*Given text:*
Church & Dwight's reasonable payout ratio leaves plenty of room for dividend increases, particularly when you consider the firm's strong cash situation. For instance, its per-share cash total of $3.62 is more than triple the current dividend.

2. Ross Stores

Market cap: $14.7 billion
Recent stock price: $69.50
52-week range: $62.04 - $81.99
Payout Ratio: 18 percent
Dividend growth rate (past 8 yrs.): 25%
Dividend per share: $0.80
Yield: 1.2 percent​​   

Although ROST meets the generally accepted definition of a large-cap stock, it's still acting like a mid-size company, increasing EPS by 27 percent a year from 2005 through 2013. That just isn't something you typically see from much larger discount clothing retailers, and it's obviously a big reason for ROST's exceptional dividend growth. By comparison, Target (TGT), which is currently worth $38 billion, increased EPS by only 3.2 percent a year (from $3.51 to $4.52) during the same eight-year period.

*Information provided:*
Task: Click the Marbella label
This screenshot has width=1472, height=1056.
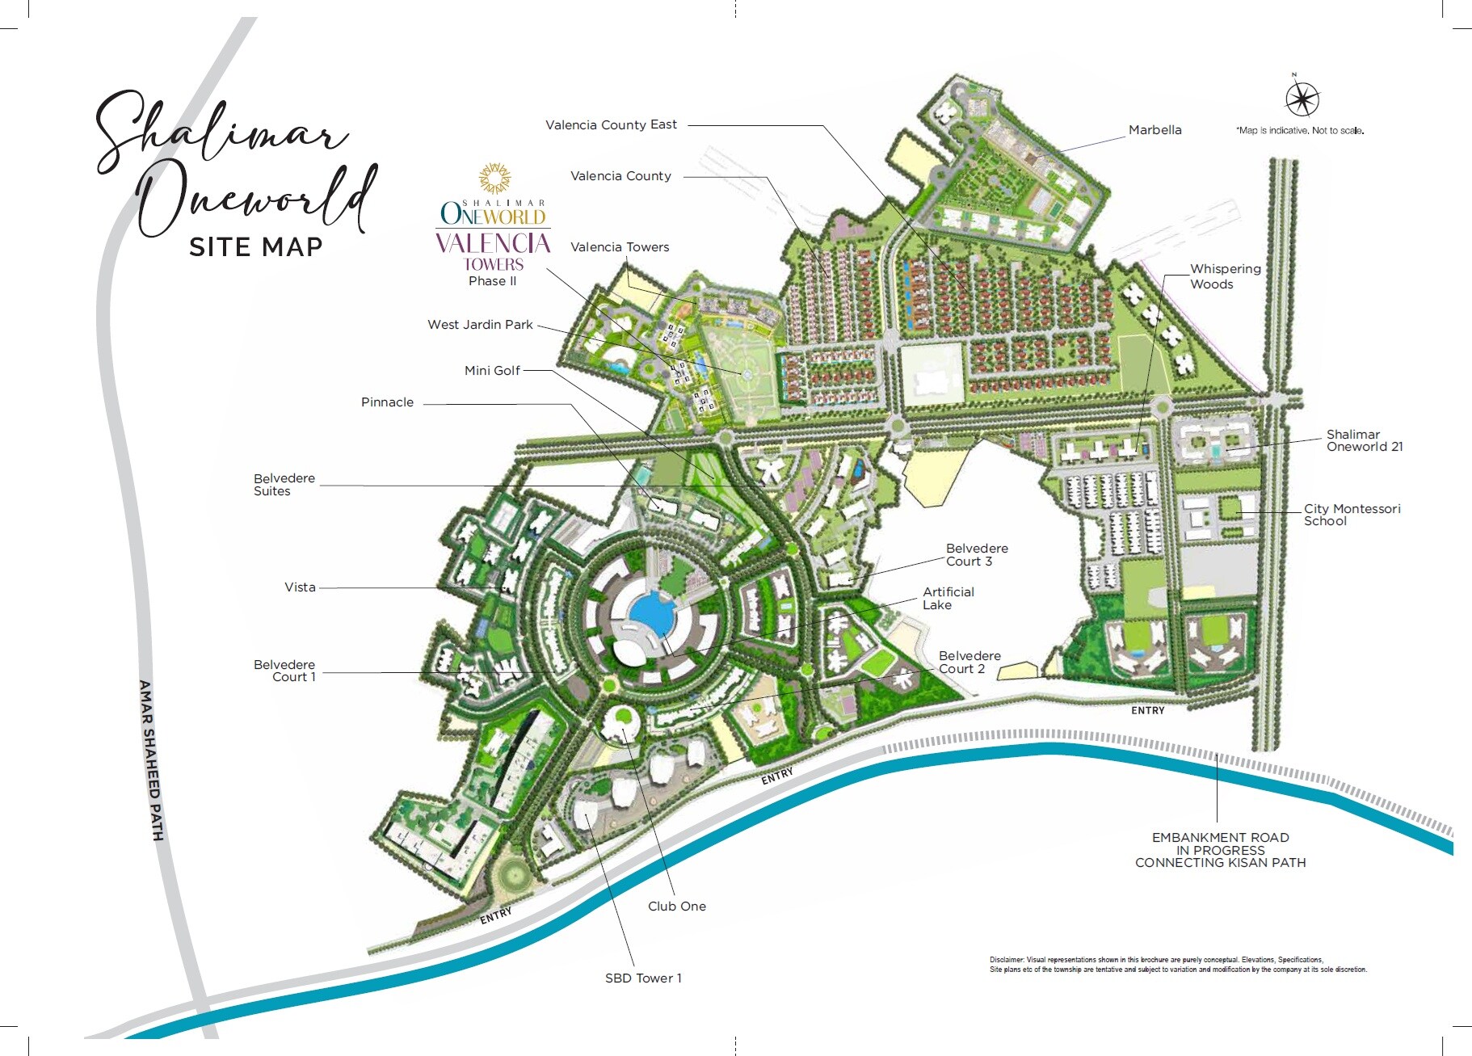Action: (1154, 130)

---

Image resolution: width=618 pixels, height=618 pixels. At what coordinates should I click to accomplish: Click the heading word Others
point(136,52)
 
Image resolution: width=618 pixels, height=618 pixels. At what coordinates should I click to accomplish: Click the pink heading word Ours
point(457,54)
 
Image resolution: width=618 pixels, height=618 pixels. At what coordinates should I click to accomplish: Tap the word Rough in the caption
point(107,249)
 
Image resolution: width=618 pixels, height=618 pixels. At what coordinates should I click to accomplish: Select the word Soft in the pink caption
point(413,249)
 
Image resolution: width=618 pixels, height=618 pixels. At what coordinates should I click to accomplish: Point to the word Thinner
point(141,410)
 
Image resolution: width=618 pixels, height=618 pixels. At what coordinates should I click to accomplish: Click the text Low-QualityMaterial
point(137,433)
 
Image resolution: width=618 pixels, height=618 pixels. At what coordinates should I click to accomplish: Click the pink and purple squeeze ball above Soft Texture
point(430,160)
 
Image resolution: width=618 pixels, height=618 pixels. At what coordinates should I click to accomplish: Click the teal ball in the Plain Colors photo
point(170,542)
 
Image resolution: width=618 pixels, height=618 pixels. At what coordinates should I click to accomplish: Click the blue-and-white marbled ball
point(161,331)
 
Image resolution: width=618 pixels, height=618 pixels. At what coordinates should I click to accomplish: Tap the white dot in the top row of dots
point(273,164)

*Problems to solve:*
1. In the passage about dividend stocks, what was Ross Stores' annual EPS growth rate from 2005 through 2013?
2. Carry on writing the passage about dividend stocks from the point where it ends.

*Answers to the tasks:*
1. 27 percent a year

2.
To achieve its success, Ross operates two chains -- Ross Dress for Less and DD's Discounts -- that sell brand-name clothing, accessories and footwear at 20 percent to 60 percent below normal retail at about 1,100 locations, primarily in California, Florida and Texas. Ross can offer such deep discounts because it's a closeout retailer that buys extra cheap from manufacturers and vendors who want to jettison excess inventory. What's more, its customers are willing to sacrifice service and nice store locations for ultra-low prices.

With so much economic uncertainty, this winning formula should continue driving industry-leading profits that allow Ross to keep rapidly increasing its dividend. Like Church & Dwight, it already has enough cash on its balance sheet to cover the current payout several times over, and maintaining the current pace of dividend growth should be no problem for the foreseeable future.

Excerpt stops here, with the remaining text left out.